## BEGIN Reading passage

I got home, ate again, and took my EWI apart.  It turns out the top and bottom rollers were BOTH loose.  Not good.  Two nuts rolling around inside there.  I turned the thing around like a piggy bank until both came out.  Reinstalling them was pretty painless.  It's all back together.




Easy week ahead.

davidfreemanmusic.net

Monday, January 24, 2011

Big Weekend!

Friday:  The big XTC/Sgt. Peppers/Dark Side show at the Variety Playhouse!  It was very cool to play a gig without a wig.



We were all pleasantly surprised to see a pretty full (700+) room on Friday night.  All the work that had gone into learning that music deserved a good audience, and we got it.  Very cool!


The efforts of Cobb, Bencuya, and Nick were amazing--the three of them played a TON of music.  Not one of their heads exploded.  Dannells carried a ton of (musical) weight in The Dark Side of the Moon, and was brilliant throughout (even if he's still pissed about the solo in Time).  Every solo on that album is a classic (and David Gilmour's stuff is always so melodic that it sticks in your ear!), and Dannells' tone and technique were spot on.  My hero!

For my part, I was mostly just reading charts and trying to stay in tune.  I don't know if the charts are the problem or what, but for me the gig felt more like a sideman than a part of the band, and I couldn't get that into it.  I think I played well and I was more than happy to help, but I felt that my contribution was miniscule, and that's really all I was doing--helping.  This project like it was mine--I was just along for the ride.

## END Reading passage
## BEGIN Dataset content

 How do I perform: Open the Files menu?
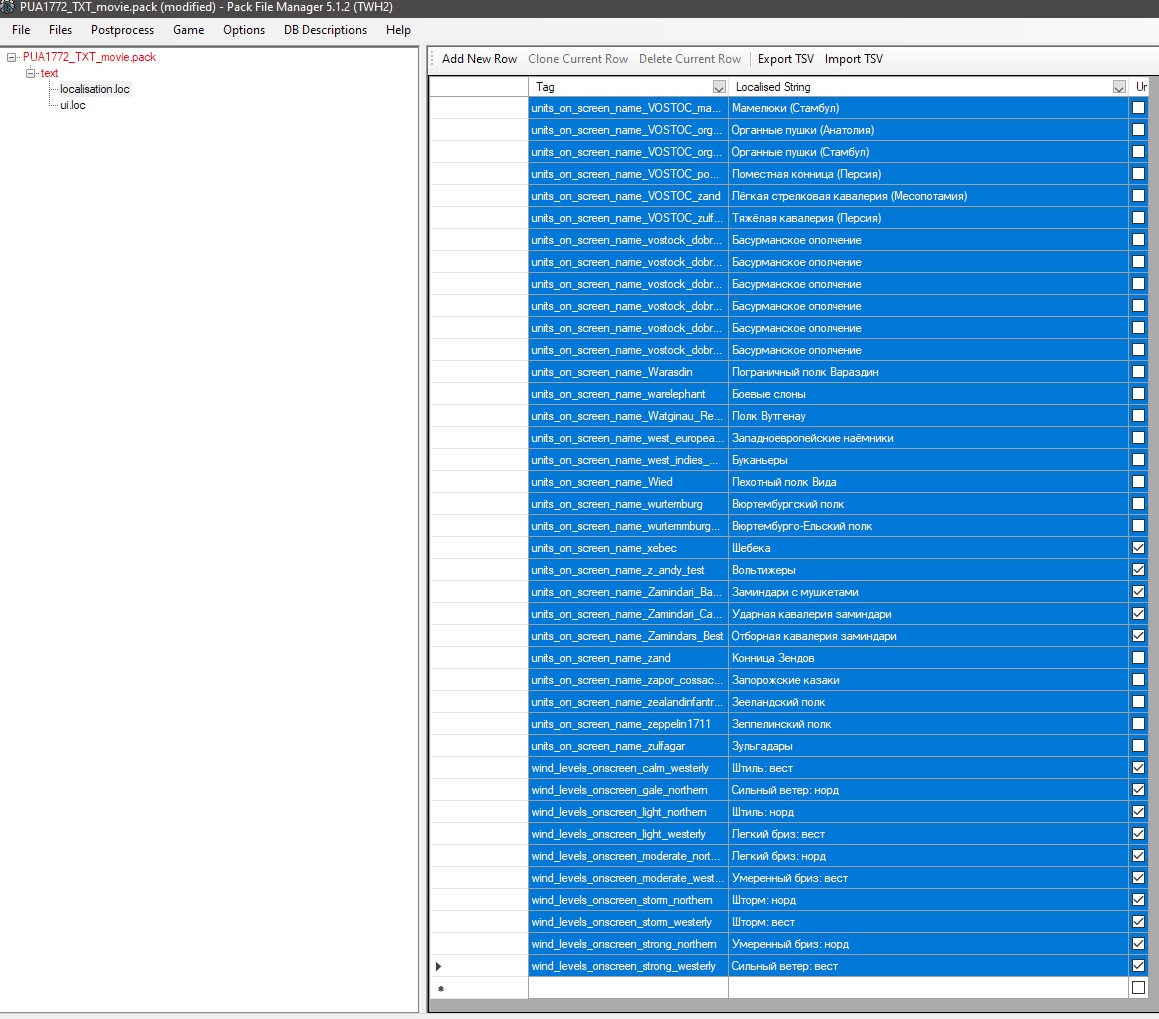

## END Dataset content
## BEGIN Dataset content

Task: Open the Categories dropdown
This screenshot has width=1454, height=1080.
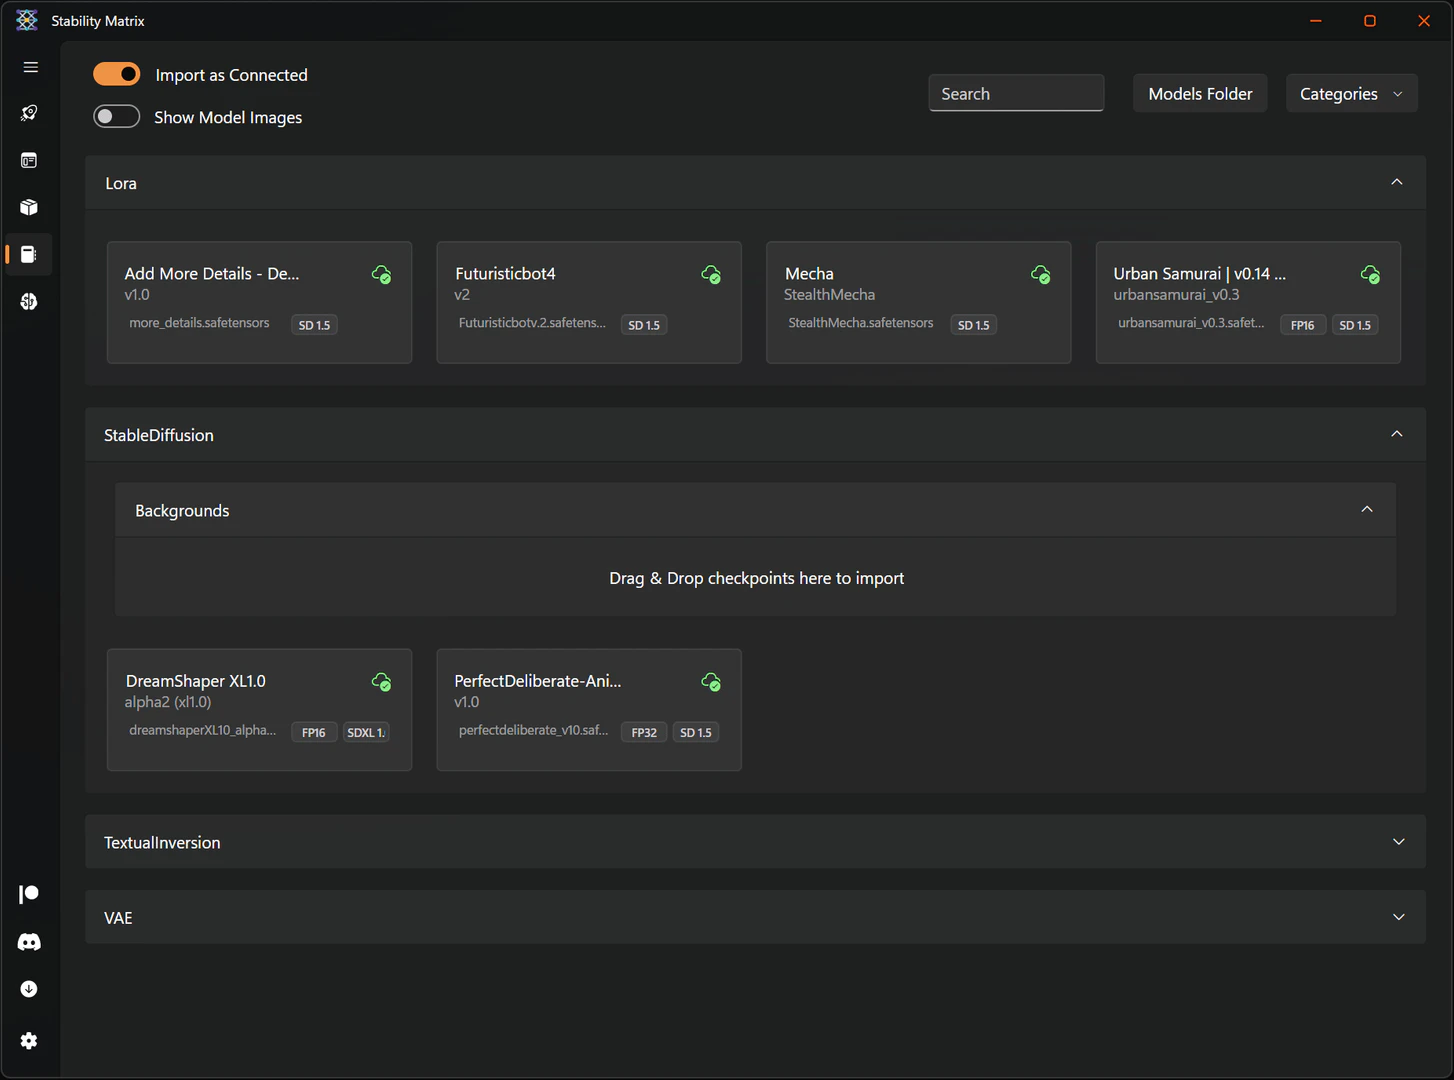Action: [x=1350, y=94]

## END Dataset content
## BEGIN Dataset content

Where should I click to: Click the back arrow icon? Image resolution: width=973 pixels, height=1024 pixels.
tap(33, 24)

## END Dataset content

Tasks ▸
(1) Repeat everything in the blog post about the weekend show, from "Friday:  The big" down to "it.  Very cool!".
(2) In the blog post about the weekend show, turn the paragraph beginning "The efforts of Cobb, Bencuya, and Nick" into a short list that keeps its main facts.

Expected answers ▸
(1)
Friday:  The big XTC/Sgt. Peppers/Dark Side show at the Variety Playhouse!  It was very cool to play a gig without a wig.



We were all pleasantly surprised to see a pretty full (700+) room on Friday night.  All the work that had gone into learning that music deserved a good audience, and we got it.  Very cool!

(2)
- Cobb, Bencuya, and Nick played a huge amount of music, and none of them cracked under it.
- Dannells carried much of the musical weight in The Dark Side of the Moon and was brilliant throughout, though still angry about the solo in Time.
- Every solo on that album is a classic, and David Gilmour's parts are melodic and catchy.
- Dannells got the tone and technique exactly right.
- The writer calls Dannells a hero.